Dataset entries:

==============================

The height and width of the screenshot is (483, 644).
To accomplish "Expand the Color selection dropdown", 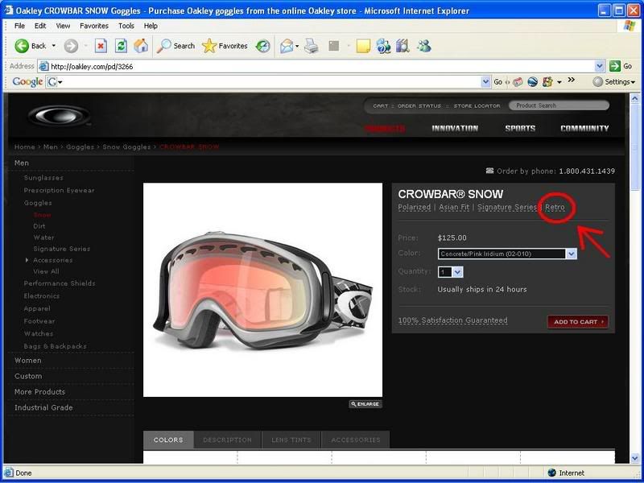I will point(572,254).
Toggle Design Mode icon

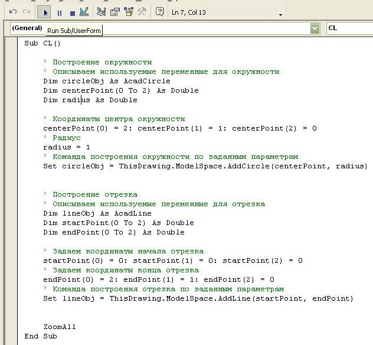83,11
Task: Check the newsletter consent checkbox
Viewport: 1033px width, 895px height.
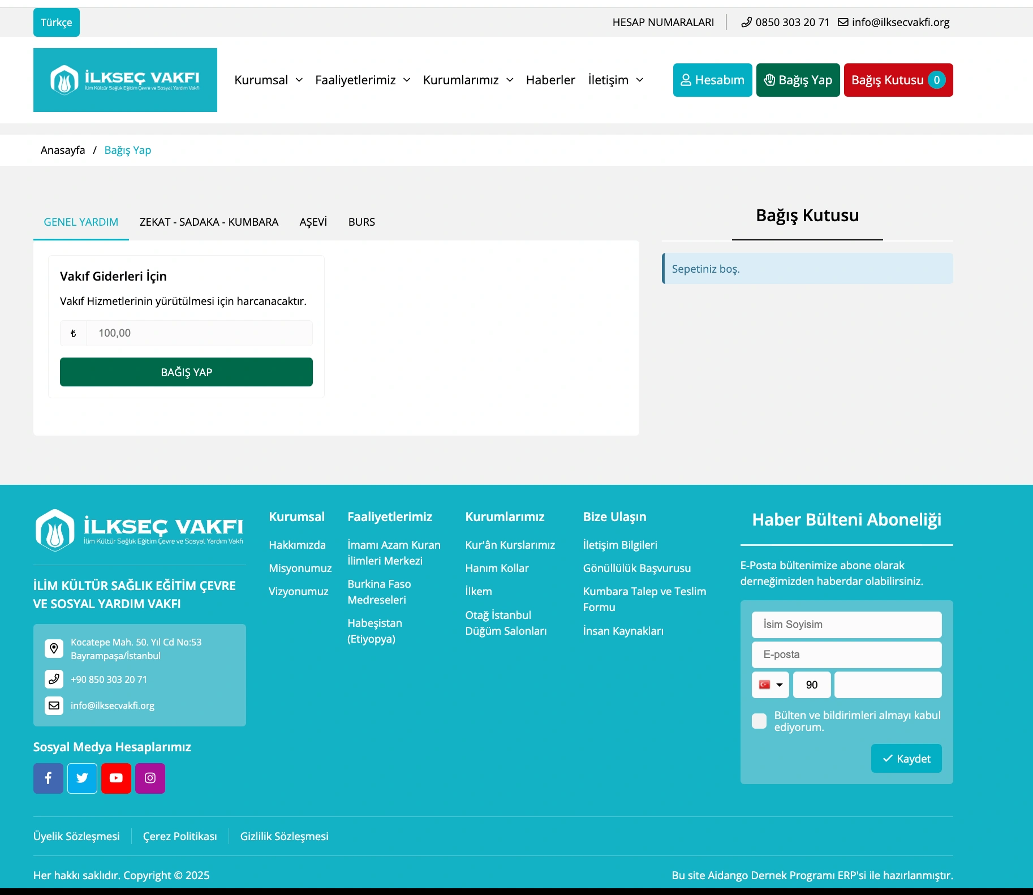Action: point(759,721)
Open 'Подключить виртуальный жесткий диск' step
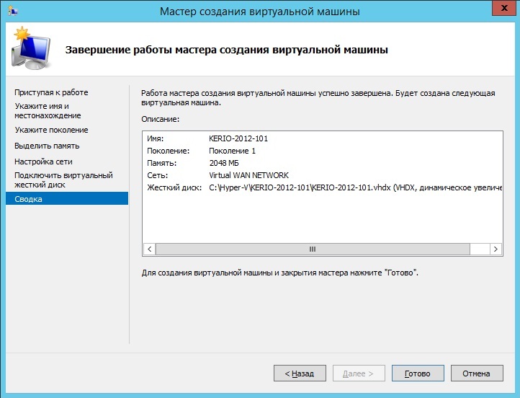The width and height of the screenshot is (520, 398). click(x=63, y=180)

==============================

* **Requirement**: Copy out the listing again, everything from the line containing "Toggle Design Mode icon" down to the end of the listing, omitting the pictures.

* **Output below**:
Toggle Design Mode icon

83,11
Task: Check the newsletter consent checkbox
Viewport: 1033px width, 895px height.
Action: point(759,721)
Open 'Подключить виртуальный жесткий диск' step
The width and height of the screenshot is (520, 398). click(x=63, y=180)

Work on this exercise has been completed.